Every morning we went down before breakfast to say hello to the horses. They were so placid. It soothed us. And there was the excitement of the relationship between the three adult males. When they squared off and rippled their muscles and nipped and gathered together and parted, it was impossible to look away. I wanted to figure out how they could roam free not tethered to their stakes.
Grateful for the sight of distant peaks, sometimes hidden in a haze, sometimes dark silhouettes against the blue, edges cut clean by the rising sun, I could see three ranges in three directions: east, south, and west. To the north, our cabin sat beside a path winding up into the darkness of the jungle.
But the mountains and valley and sky might always be like this. My family would not. My family ran and tumbled and tangled and cried and changed by the millisecond.

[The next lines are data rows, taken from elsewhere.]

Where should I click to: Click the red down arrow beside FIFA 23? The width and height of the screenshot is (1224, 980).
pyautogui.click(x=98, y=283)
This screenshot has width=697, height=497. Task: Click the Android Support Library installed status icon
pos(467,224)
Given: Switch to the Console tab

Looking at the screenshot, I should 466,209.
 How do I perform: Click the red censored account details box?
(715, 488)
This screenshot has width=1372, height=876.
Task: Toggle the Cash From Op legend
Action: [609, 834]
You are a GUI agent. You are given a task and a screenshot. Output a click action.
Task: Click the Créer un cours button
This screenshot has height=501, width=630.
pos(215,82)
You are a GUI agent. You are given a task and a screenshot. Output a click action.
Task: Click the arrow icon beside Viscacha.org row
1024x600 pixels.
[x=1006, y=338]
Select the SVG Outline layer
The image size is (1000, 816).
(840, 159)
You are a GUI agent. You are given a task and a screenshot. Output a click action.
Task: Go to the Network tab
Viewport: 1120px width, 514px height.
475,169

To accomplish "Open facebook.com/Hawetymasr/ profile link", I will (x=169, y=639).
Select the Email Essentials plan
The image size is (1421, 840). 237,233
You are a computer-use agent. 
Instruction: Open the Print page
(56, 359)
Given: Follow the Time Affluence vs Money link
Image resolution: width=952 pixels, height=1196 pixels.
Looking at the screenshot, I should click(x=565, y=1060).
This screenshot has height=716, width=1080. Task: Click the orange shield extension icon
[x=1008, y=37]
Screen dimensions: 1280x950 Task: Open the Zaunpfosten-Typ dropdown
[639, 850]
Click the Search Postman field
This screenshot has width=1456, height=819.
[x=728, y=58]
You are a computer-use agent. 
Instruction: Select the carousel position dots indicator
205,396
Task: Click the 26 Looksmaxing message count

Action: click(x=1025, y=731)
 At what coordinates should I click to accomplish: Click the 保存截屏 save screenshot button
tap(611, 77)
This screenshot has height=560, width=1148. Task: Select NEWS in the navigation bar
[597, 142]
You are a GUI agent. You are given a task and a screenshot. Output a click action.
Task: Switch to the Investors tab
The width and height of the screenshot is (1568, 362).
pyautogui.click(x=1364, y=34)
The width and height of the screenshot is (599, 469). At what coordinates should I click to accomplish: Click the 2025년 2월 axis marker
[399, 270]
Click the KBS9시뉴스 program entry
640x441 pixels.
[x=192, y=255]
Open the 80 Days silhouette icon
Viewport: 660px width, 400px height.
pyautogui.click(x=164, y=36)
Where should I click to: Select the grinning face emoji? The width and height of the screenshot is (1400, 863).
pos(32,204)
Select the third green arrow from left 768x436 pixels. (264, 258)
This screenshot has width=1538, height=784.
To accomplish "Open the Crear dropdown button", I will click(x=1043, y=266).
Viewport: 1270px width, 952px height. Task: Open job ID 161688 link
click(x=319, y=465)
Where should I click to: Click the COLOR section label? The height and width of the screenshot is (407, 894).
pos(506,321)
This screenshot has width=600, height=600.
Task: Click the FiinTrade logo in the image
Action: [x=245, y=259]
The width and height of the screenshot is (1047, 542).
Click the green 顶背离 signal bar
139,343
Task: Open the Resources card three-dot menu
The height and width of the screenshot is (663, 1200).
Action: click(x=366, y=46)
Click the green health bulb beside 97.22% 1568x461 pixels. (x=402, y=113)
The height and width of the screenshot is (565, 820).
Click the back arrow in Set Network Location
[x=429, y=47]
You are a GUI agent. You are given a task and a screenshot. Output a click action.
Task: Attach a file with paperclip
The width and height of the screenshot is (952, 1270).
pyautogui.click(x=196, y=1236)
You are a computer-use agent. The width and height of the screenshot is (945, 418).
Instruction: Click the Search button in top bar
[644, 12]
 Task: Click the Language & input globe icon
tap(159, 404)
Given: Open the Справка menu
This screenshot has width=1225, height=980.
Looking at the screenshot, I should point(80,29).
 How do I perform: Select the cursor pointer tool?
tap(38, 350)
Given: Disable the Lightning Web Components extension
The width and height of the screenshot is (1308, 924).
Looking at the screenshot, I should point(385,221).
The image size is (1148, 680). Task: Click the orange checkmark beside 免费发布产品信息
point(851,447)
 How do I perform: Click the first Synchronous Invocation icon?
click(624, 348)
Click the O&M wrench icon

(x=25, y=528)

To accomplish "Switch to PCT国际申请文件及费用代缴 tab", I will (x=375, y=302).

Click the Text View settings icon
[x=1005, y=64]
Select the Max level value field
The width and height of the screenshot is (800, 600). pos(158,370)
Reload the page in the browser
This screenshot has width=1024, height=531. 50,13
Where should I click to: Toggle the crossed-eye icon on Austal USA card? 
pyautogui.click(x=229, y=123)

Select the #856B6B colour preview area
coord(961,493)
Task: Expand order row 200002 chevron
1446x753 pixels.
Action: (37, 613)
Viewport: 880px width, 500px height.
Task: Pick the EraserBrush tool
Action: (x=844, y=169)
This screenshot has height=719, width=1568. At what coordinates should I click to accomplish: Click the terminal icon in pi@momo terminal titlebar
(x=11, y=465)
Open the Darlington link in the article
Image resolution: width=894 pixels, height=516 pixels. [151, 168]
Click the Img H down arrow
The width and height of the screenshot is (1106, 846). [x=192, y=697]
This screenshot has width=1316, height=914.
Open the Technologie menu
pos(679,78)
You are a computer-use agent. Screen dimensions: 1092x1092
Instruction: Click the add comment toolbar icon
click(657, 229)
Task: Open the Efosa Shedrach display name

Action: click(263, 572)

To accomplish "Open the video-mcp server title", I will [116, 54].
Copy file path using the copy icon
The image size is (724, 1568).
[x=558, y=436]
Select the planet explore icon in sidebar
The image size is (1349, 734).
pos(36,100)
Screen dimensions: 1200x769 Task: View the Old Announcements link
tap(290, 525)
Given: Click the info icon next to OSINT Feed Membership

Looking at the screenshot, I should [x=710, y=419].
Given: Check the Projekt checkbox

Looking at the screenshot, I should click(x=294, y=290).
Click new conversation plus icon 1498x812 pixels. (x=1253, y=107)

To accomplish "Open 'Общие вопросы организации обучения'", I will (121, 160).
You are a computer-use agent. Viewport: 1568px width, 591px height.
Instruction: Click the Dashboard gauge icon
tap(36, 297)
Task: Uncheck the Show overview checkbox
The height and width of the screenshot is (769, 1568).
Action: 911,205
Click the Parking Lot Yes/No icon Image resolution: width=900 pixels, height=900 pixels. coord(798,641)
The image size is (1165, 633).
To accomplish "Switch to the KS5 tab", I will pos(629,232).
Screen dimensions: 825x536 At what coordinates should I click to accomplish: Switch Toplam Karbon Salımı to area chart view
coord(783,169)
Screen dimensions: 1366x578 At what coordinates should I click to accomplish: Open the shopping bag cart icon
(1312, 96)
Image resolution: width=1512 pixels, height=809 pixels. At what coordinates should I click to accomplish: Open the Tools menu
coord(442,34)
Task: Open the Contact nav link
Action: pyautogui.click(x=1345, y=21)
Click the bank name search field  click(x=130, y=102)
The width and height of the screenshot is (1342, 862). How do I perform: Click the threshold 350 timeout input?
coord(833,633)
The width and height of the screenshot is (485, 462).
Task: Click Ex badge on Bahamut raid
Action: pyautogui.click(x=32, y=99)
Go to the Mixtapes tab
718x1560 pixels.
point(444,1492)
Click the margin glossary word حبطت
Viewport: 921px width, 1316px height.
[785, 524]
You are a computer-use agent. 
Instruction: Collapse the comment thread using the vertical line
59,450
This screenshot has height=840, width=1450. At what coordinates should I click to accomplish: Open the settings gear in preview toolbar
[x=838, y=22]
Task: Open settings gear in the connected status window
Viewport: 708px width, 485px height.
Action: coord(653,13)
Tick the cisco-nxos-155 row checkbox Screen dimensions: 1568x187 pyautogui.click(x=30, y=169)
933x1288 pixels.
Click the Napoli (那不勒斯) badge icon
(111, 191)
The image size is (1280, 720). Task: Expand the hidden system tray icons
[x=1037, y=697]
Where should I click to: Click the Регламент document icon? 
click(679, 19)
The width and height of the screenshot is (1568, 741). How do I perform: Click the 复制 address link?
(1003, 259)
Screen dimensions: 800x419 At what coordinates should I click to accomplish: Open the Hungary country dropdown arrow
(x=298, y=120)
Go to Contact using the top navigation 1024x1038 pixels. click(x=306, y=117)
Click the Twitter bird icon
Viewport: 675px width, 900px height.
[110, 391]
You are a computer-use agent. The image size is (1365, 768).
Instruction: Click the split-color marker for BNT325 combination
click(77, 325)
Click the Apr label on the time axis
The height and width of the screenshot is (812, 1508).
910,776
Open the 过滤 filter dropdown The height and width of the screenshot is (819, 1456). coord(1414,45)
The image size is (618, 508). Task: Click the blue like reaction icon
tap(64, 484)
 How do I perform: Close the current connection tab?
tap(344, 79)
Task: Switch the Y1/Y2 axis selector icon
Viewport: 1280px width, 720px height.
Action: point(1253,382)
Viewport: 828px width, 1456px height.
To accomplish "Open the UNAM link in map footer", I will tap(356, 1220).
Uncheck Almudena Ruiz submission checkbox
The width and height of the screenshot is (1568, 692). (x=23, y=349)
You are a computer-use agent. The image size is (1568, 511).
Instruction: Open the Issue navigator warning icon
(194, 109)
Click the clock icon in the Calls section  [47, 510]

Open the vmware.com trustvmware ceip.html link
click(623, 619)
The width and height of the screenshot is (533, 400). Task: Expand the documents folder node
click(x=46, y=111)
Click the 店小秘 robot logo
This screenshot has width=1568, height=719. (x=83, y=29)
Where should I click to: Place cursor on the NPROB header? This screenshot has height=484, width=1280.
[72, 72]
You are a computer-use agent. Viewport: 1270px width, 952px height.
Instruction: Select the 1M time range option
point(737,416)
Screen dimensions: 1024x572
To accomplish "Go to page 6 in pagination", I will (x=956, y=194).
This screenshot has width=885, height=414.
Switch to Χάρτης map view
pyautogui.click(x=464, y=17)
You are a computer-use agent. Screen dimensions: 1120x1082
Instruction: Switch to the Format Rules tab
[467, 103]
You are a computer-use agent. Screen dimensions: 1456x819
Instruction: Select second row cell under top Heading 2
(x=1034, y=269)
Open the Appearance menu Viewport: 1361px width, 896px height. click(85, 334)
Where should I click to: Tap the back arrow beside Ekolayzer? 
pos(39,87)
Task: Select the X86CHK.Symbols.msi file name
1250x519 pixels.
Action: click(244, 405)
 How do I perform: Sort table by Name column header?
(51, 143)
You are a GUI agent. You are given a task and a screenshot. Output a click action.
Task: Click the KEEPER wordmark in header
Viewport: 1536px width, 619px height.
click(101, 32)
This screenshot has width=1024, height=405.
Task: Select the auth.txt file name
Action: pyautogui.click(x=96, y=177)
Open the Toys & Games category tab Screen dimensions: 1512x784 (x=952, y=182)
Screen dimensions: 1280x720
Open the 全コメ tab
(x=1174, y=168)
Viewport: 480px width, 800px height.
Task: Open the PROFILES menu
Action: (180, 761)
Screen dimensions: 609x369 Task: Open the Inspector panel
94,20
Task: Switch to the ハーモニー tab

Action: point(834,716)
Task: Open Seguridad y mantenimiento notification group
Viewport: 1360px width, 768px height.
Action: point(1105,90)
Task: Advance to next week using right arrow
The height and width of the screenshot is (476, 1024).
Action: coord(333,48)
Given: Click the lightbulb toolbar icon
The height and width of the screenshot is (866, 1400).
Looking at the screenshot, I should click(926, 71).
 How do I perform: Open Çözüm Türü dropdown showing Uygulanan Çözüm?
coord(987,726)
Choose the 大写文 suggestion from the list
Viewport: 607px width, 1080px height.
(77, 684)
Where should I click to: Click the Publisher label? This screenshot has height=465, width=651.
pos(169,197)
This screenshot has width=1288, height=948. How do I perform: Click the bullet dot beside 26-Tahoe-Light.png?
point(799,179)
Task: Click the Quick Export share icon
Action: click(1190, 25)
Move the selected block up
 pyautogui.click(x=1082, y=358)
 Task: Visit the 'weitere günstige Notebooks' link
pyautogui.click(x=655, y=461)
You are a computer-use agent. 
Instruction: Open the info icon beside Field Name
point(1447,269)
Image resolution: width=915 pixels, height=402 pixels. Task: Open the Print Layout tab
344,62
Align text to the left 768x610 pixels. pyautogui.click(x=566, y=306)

The day before, in search of good cell phone reception, I’d found a secluded hilltop in the middle of acres of dry fields, miles from the village. I had just crouched down on the earth to confide my miseries into the ear of my friend at the other end of the call, when Cody and his gang emerged over the crest of the hill like a band of ragged elves, cheeks cracked and tan, eyes shy and bright at seeing me. Who could be sad after that? Cody was roaming free, getting tall and strong and slightly arrogant. His sweetness was covered a little by the boyish roughness, but it was still there. I found it one day when I was typing at Tong’s house and he came in for his afternoon bath. He hadn’t expected to see me and came over and rested his head on my knee to watch me work, trying to pick out English words that he knew on the screen.
Dtaw remained steadfast and hardworking. He continued to hold out endless hope for Chan’s recovery when mine was gone. He was never dramatic or loud. I cried about Chan’s dying and he only looked at me each time and said, “He will get well.”
I cried about not knowing if we were in the right place for Chan. When I worried about this aloud with Dtaw, he would look at me and say, “We are here for only one purpose: to get Chan well.”
Dtaw worked hard on the cabin and the earth around it, raking and cutting and planting and building. He took the boys on horseback rides. He talked about what we would plant in the spring. He held his back and groaned. He fell on the ground whenever he sneezed, as if dodging a grenade, to decrease the pressure the sneeze put on his ruptured disc. But he kept going every day. He never complained. He listened to Chan rant and sob. He held firm when Chan begged to be taken out or not drink his juice or not eat his brown rice.